◆ Task to complete
Find the string "Unidos" in the entries and copy each line that has it.

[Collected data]
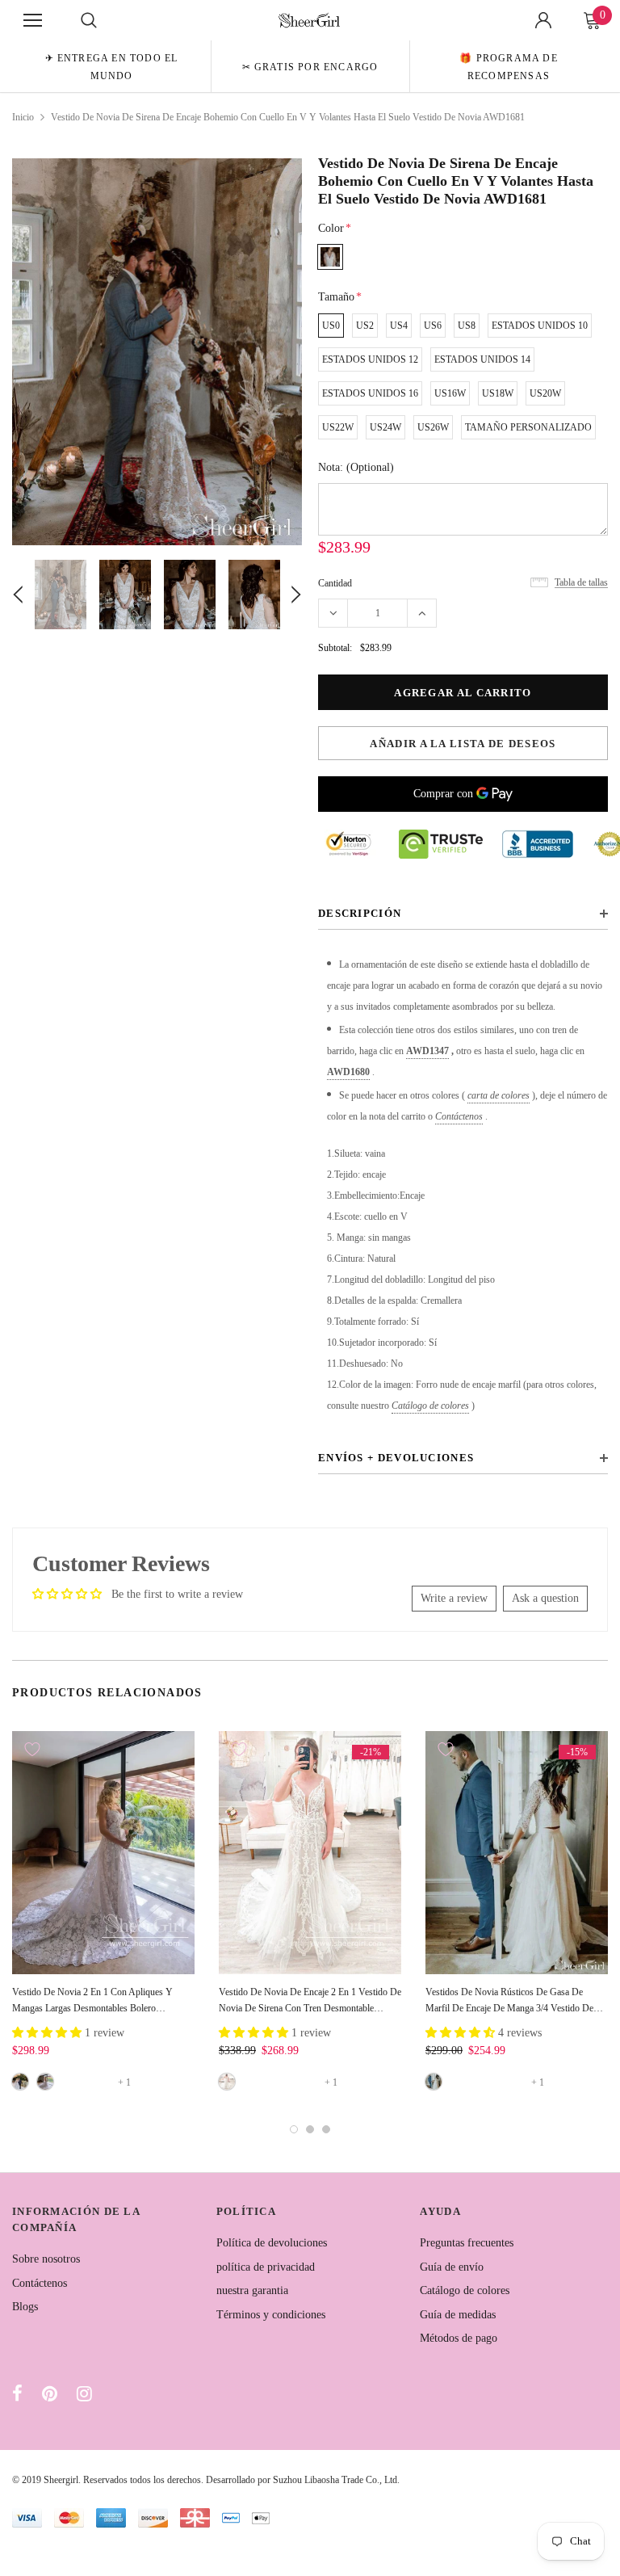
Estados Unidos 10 (540, 325)
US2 (365, 325)
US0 (331, 325)
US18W (497, 393)
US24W (385, 427)
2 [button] (310, 2129)
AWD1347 (427, 1051)
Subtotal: (335, 647)
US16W (450, 393)
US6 (433, 325)
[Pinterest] (49, 2393)
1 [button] (294, 2129)
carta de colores (498, 1095)
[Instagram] (84, 2393)
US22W (338, 427)
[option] (111, 66)
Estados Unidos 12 (370, 359)
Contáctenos (459, 1116)
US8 (466, 325)
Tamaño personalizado (528, 427)
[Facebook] (17, 2393)
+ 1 (124, 2082)
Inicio (23, 117)
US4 (399, 325)
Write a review (454, 1598)
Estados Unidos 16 (370, 393)
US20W (545, 393)
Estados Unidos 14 (482, 359)
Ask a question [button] (545, 1598)
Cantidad (335, 583)
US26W (433, 427)
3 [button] (326, 2129)
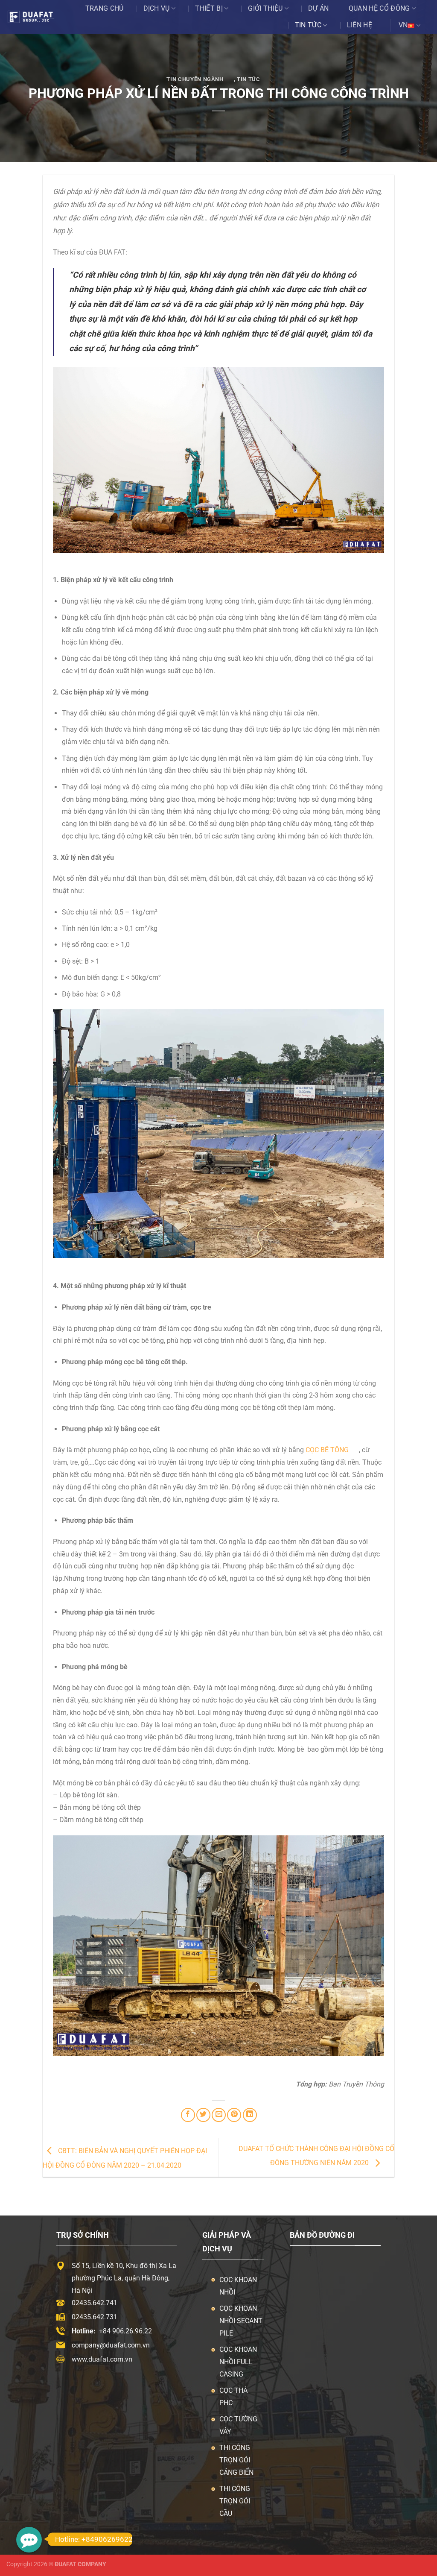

◆ Worked solution
Estados Unidos 10 (540, 325)
Estados Unidos 12 (370, 359)
Estados Unidos 16 (370, 393)
Estados Unidos 14 (482, 359)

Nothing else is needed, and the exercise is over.